§ **EXTRAIT**:
Bien sûr, introduire une infraction pénale de détention de produits dopants peut aider les enquêteurs à remonter et à démanteler une filière. Mais prévoir un an d'emprisonnement pour un sportif détenteur d'un produit quel qu'il soit est anormal et inadapté. Bien sûr, il est nécessaire de compléter la liste des incriminations pénales en matière de trafic concernant la fabrication, la production, l'importation, l'exportation et le transport de produits interdits, bien sûr la sanction est parfois nécessaire, mais les actions de prévention doivent être privilégiées et renforcées.
Alain Néri l'a rappelé tout à l'heure, il n'est pas question d'être laxistes. Il faut, au contraire, faire preuve d'une grande sévérité à l'encontre des tricheurs et des trafiquants. Mais, même le mouvement sportif, qui est favorable à la lutte contre le dopage, est très réservé sur ce texte – et il a raison – parce que l'infraction de détention de produits dopants risque de s'appliquer indifféremment, quel que soit le produit et quelle qu'en soit la quantité.
En quoi la pénalisation d'un sportif possédant à son domicile un médicament vendu en pharmacie traitant des difficultés respiratoires permettra-t-il de remonter une filière ? On voit bien là qu'il y a un risque de stigmatisation des sportifs sans pour autant être plus efficace dans la lutte contre le dopage.
Premier regret donc : un sportif risque d'avoir la même sanction, qu'il possède des produits « lourds » ou un médicament courant dans sa pharmacie familiale.
Deuxième regret : ce projet de loi aurait dû être l'occasion de clarifier les règles d'utilisation des AUT, ces médicaments qui peuvent être pris par les sportifs dès lors qu'il y a prescription médicale. Or il n'en est rien. Pourtant, nous savons tous que ces autorisations à usage thérapeutique sont l'occasion pour certains sportifs de prendre en toute légalité des produits médicaux améliorant la performance, donc de tricher.

§ **DONNÉES EXTRAITES**:
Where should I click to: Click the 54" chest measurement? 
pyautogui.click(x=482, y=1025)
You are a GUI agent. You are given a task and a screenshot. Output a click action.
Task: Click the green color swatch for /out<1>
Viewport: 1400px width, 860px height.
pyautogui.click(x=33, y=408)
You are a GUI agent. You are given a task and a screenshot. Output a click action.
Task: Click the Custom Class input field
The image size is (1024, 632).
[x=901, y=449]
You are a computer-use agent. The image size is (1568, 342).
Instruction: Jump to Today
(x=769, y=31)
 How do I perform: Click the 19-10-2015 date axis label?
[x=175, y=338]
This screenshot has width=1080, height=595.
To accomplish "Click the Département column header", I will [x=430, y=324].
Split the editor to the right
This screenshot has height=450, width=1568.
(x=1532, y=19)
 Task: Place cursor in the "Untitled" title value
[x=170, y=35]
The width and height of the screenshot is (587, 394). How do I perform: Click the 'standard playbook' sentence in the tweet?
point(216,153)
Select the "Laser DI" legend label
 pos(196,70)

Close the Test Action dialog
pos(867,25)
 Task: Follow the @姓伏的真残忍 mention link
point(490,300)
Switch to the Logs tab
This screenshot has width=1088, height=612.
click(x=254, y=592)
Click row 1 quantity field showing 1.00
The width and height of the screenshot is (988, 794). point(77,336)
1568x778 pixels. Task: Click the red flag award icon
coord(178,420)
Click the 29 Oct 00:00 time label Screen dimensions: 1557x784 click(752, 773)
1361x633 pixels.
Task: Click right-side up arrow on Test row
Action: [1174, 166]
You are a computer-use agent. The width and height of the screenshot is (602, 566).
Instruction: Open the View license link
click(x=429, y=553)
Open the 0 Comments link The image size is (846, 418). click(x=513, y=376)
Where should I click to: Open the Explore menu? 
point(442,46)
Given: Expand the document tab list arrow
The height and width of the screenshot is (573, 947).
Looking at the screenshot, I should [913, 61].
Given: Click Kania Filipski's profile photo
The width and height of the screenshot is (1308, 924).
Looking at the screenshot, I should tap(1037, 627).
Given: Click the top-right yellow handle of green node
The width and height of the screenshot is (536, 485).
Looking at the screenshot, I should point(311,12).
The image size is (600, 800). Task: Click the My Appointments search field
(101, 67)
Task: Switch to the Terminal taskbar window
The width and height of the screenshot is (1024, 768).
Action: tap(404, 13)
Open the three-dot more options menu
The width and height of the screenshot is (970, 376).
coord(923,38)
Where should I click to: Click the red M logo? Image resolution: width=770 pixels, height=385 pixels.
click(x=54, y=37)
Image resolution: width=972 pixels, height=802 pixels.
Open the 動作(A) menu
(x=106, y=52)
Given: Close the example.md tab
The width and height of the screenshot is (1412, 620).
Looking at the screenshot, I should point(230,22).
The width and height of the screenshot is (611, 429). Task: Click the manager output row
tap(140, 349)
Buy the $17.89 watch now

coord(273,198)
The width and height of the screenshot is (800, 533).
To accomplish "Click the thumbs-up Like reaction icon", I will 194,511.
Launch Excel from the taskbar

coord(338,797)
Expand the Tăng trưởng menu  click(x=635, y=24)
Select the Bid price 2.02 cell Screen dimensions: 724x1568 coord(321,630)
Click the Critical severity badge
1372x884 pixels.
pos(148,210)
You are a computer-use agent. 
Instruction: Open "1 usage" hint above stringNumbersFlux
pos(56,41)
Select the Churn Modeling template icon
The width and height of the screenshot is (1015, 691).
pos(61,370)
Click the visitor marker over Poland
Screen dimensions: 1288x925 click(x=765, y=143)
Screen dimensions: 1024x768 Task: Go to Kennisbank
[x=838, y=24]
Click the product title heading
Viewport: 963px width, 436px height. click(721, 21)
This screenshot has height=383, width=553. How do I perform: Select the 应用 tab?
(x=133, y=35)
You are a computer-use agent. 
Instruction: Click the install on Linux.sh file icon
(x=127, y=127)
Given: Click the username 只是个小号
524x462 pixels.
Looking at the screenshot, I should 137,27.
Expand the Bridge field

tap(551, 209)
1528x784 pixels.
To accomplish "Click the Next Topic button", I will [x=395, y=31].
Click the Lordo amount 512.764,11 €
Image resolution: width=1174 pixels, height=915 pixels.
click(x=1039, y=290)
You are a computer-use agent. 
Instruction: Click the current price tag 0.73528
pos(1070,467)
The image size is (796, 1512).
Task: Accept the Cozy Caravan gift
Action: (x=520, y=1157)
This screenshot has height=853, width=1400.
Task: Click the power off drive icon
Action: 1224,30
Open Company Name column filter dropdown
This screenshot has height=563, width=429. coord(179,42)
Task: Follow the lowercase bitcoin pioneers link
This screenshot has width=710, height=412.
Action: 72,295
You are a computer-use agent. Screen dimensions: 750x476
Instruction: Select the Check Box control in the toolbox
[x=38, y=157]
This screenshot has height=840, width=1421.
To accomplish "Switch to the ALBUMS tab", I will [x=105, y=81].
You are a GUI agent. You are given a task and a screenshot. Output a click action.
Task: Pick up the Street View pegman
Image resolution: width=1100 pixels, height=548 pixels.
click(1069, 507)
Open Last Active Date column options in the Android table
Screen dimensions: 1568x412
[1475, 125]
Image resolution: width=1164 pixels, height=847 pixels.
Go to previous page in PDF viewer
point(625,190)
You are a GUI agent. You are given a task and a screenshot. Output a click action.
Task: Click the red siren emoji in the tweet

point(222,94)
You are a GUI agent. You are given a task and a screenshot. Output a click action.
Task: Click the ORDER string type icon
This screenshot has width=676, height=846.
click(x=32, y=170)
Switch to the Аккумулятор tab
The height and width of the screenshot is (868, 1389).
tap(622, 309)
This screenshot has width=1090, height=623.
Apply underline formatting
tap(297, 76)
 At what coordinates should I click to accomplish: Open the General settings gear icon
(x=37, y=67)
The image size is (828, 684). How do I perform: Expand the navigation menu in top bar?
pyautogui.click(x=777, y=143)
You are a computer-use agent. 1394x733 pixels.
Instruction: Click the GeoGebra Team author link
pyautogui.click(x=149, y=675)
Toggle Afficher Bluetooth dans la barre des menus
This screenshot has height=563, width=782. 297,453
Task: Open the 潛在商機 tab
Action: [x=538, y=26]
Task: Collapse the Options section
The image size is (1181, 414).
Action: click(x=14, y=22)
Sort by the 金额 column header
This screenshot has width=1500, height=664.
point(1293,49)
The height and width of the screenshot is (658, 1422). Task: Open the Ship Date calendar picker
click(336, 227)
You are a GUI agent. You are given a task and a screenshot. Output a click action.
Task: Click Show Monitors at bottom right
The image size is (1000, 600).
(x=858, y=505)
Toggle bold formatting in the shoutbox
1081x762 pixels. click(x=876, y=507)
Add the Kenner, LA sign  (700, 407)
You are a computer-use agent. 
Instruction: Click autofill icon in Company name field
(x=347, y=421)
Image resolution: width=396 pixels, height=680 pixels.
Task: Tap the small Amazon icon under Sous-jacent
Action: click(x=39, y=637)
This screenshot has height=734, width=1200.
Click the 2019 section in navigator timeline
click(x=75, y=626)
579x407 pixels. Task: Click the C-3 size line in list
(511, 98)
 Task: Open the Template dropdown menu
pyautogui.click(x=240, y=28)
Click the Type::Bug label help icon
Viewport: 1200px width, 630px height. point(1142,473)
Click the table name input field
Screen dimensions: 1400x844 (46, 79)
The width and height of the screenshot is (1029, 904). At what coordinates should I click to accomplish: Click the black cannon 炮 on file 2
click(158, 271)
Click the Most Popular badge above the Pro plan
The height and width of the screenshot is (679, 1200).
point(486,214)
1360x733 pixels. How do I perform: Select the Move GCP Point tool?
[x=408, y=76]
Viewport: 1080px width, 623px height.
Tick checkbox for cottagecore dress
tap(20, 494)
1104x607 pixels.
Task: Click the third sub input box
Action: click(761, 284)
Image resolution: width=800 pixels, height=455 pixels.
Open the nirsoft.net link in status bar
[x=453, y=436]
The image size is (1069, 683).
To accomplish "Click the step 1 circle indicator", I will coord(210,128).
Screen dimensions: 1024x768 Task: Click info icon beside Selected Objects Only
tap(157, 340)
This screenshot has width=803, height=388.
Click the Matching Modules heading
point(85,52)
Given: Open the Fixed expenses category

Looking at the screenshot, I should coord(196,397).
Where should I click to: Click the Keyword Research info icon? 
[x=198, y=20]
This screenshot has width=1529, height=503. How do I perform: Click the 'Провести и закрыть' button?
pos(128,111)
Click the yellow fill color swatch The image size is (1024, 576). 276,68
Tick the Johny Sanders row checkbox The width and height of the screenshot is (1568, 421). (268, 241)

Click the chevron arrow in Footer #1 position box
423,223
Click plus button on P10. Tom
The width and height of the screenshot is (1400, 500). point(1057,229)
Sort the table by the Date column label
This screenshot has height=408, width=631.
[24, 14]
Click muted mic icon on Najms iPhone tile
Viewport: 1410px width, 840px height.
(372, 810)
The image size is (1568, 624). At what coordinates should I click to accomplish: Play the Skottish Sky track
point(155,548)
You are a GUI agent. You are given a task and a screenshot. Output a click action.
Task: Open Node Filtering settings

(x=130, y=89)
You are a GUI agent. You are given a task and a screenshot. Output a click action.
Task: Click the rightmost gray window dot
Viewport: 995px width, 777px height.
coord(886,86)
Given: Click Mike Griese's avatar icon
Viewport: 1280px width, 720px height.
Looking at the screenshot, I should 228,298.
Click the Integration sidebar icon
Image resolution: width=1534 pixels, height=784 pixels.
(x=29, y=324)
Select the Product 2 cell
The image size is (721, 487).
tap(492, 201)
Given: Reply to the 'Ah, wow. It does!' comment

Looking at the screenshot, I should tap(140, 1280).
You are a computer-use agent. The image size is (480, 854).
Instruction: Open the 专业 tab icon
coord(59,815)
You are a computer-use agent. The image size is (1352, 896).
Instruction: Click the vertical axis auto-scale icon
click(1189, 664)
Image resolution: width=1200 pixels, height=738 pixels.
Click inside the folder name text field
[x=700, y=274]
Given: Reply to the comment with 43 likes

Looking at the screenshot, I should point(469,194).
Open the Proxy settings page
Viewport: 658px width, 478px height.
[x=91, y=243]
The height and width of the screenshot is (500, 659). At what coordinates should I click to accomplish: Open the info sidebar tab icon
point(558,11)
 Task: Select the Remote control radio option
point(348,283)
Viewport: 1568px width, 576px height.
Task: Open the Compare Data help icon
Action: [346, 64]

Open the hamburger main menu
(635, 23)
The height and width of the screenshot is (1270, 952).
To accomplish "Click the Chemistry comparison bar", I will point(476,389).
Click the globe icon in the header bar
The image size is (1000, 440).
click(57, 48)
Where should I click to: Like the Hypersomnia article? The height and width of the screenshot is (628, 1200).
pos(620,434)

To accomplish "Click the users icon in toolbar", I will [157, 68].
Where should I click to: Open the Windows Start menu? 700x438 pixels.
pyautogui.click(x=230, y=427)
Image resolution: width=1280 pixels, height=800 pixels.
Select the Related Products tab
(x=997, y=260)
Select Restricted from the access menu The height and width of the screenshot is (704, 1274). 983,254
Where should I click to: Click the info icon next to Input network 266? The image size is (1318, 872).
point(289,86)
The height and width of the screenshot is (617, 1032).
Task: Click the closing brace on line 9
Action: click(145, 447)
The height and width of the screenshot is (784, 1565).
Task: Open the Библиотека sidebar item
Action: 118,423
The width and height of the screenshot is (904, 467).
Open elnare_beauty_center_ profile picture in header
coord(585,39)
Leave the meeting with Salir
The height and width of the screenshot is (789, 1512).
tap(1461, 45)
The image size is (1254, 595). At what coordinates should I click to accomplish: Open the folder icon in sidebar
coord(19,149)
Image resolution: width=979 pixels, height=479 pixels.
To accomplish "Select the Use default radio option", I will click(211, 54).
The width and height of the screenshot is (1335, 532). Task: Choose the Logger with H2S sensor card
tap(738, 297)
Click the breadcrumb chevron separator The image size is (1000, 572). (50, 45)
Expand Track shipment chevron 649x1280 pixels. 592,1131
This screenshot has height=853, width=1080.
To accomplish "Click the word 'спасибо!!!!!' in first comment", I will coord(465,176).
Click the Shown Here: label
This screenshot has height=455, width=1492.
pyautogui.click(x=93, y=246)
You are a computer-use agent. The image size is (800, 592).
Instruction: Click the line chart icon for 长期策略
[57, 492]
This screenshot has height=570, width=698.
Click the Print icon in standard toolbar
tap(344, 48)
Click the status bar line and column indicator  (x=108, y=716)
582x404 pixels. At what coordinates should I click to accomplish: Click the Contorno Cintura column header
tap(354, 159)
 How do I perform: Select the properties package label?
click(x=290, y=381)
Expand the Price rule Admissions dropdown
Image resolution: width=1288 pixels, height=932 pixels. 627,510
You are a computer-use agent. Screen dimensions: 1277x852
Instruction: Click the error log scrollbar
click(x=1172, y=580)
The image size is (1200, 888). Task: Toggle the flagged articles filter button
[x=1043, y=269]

§ **CONSIGNE**: Transcrivez à l'identique le passage sur la lutte contre le dopage, depuis « Premier regret donc » jusqu'à « sa pharmacie familiale. ».

§ **RÉPONSE DE L'EXERCICE**:
Premier regret donc : un sportif risque d'avoir la même sanction, qu'il possède des produits « lourds » ou un médicament courant dans sa pharmacie familiale.